EXERCISE AIM
Down to the last line below, write out every line exactly, starting with the one that contains "This screenshot has width=665, height=429." and leaving out the pictures.

SOURCE DATA
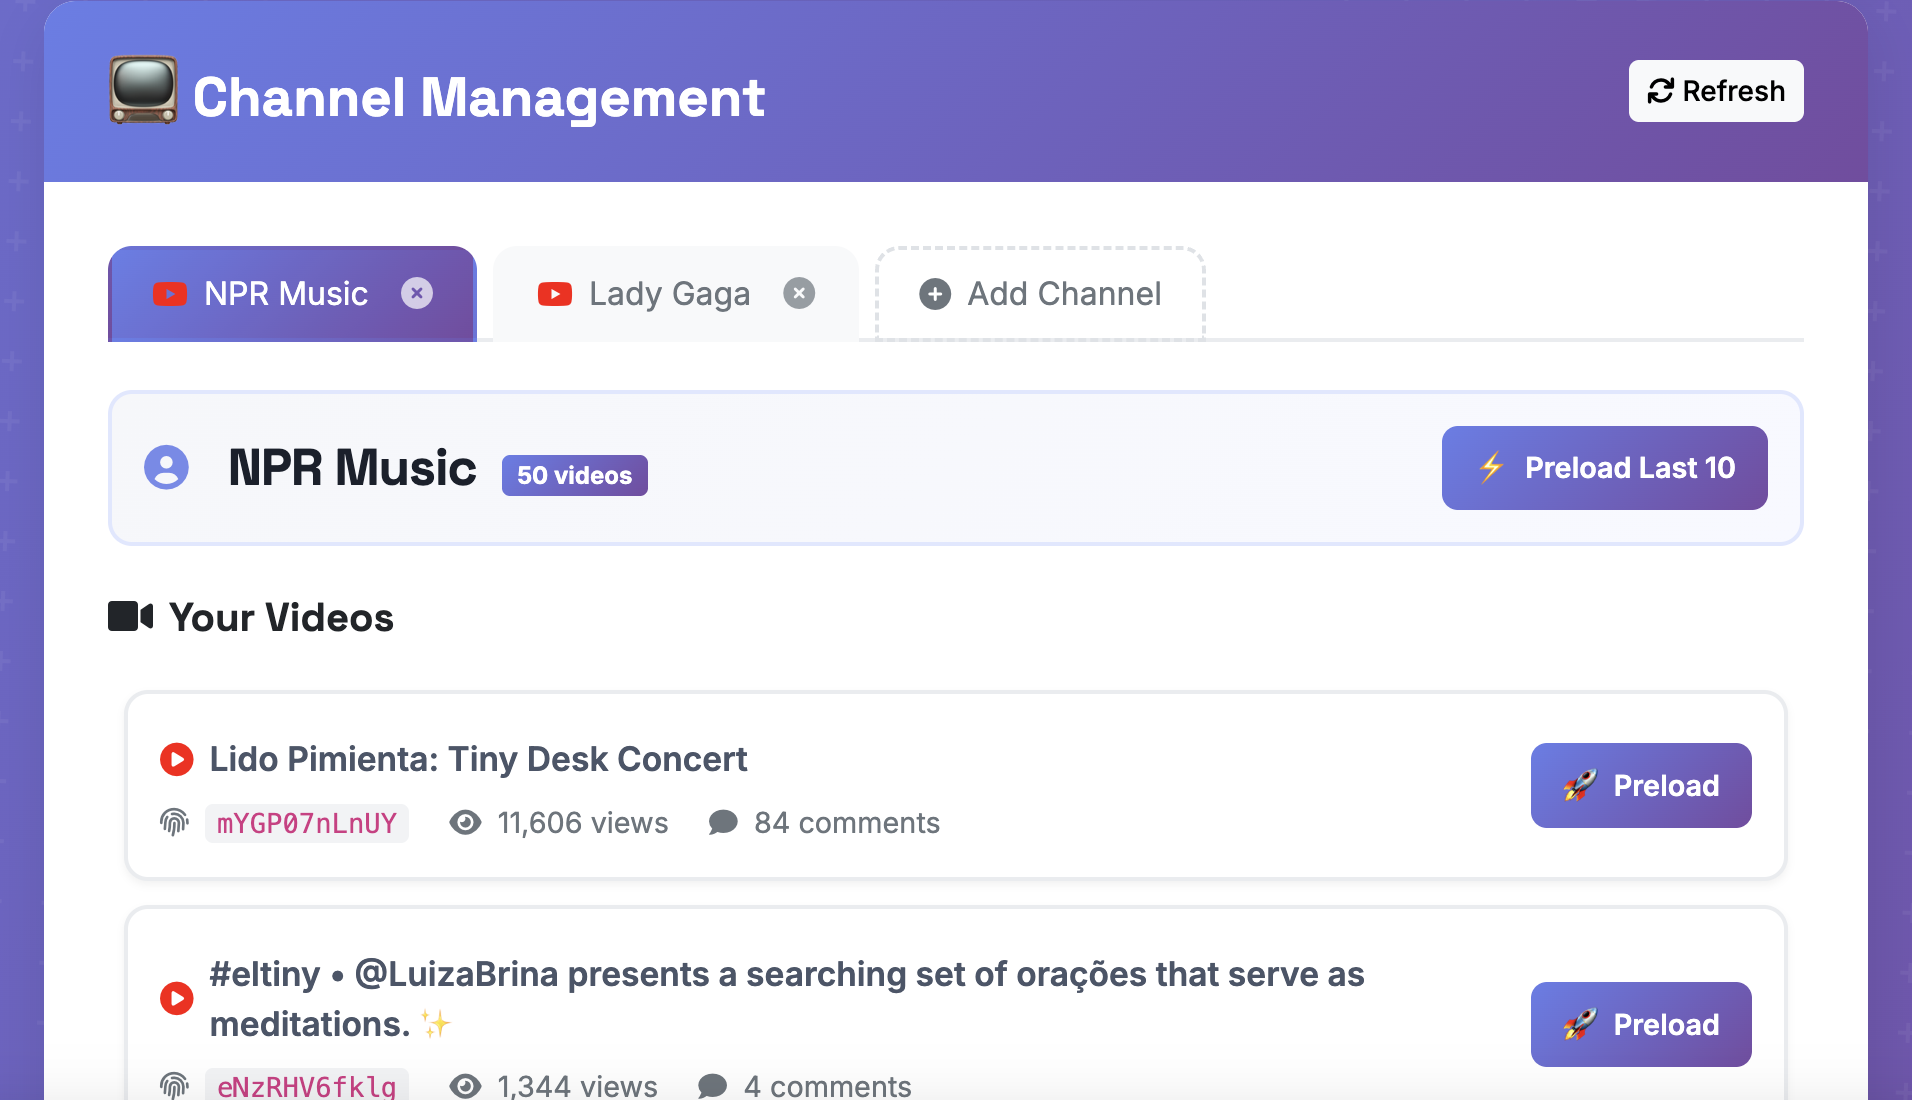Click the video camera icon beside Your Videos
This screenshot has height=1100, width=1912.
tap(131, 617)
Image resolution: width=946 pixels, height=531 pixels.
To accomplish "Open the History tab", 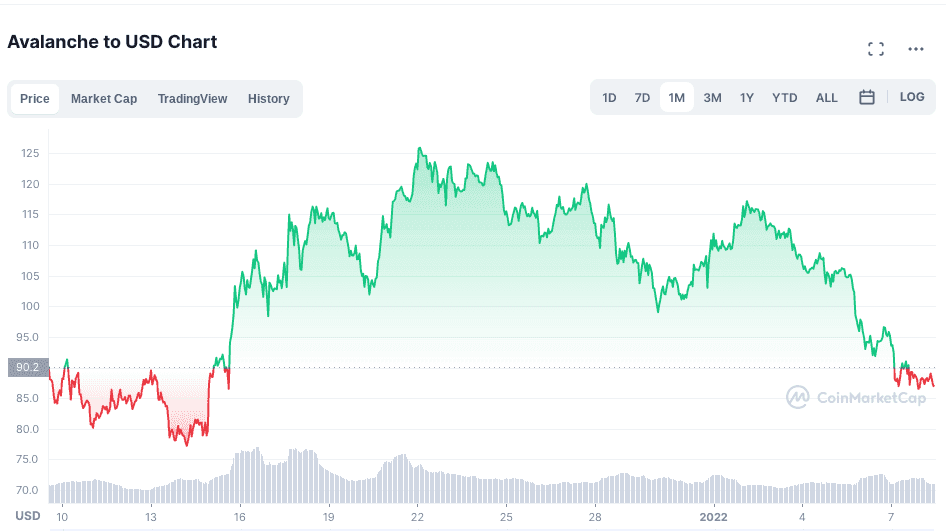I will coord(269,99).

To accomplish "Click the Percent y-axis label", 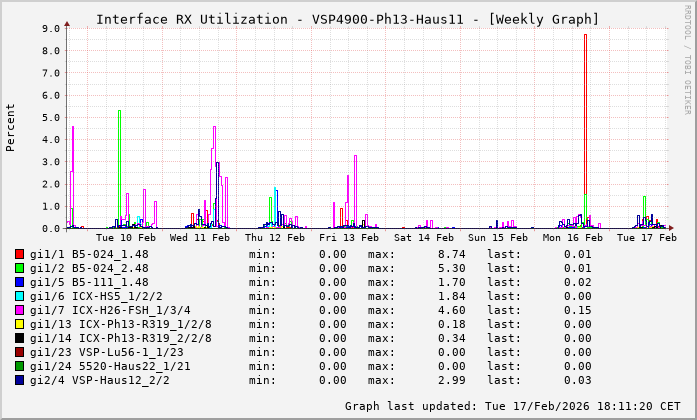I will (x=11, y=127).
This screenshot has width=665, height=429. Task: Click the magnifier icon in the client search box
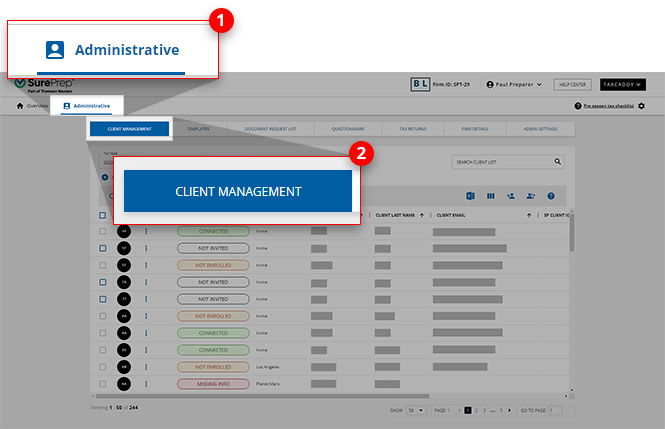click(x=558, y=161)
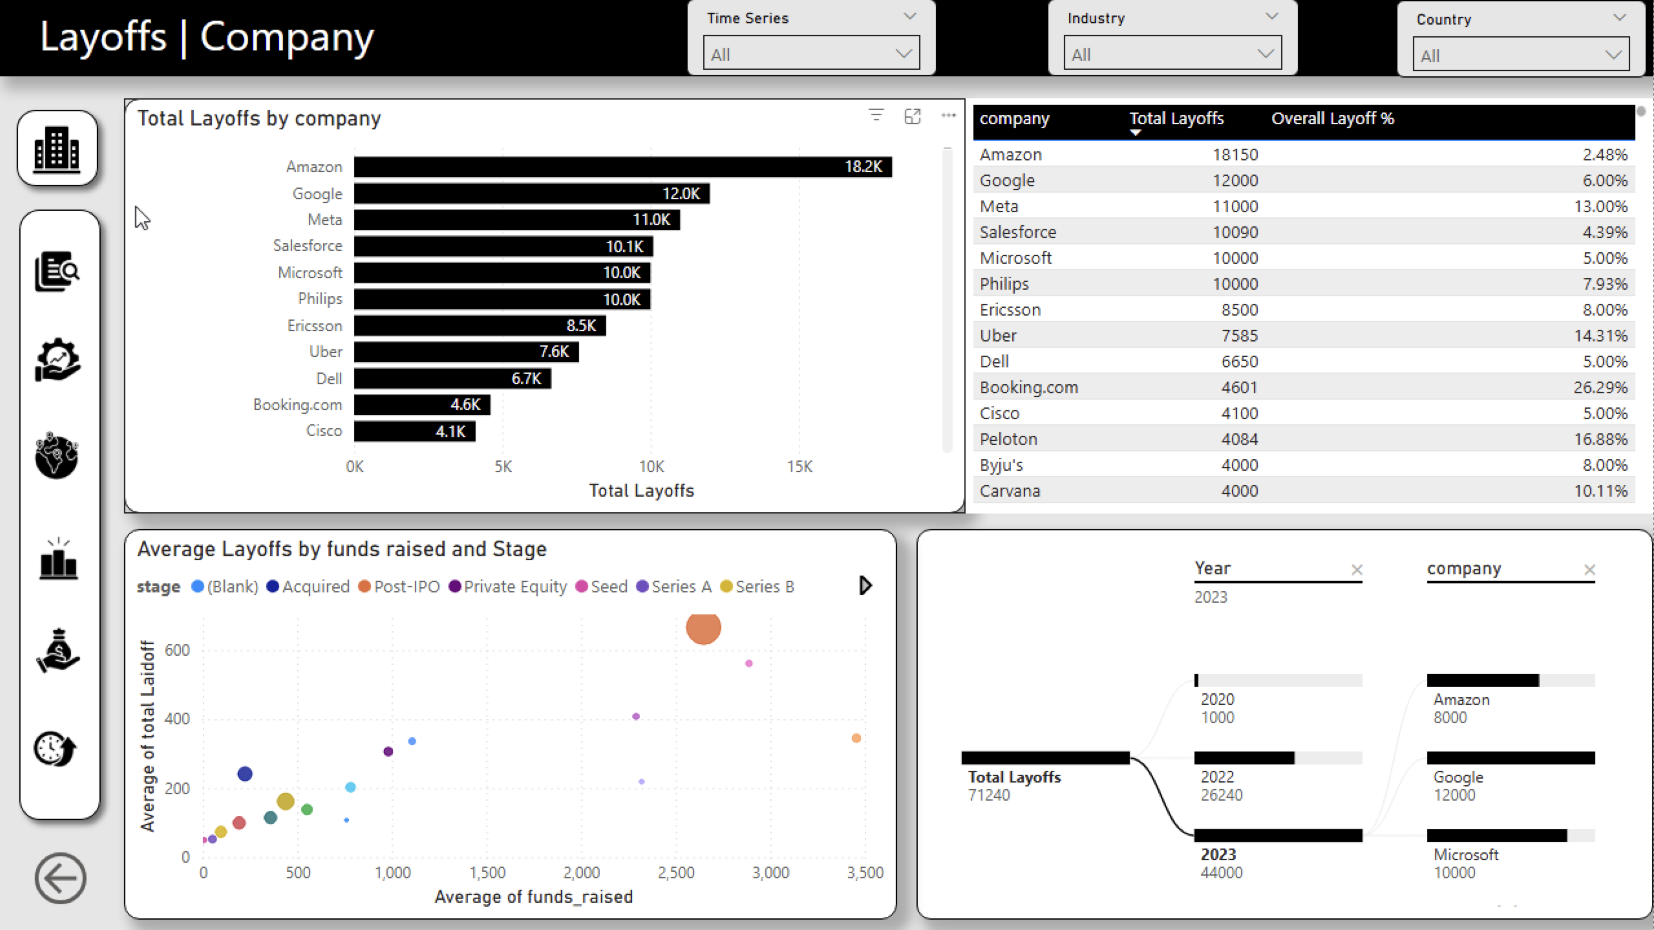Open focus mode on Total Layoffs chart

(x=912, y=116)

OUTPUT FOR THIS TASK
This screenshot has width=665, height=429. Task: Click the magnifier icon in the client search box
click(x=558, y=161)
Open focus mode on Total Layoffs chart

(x=912, y=116)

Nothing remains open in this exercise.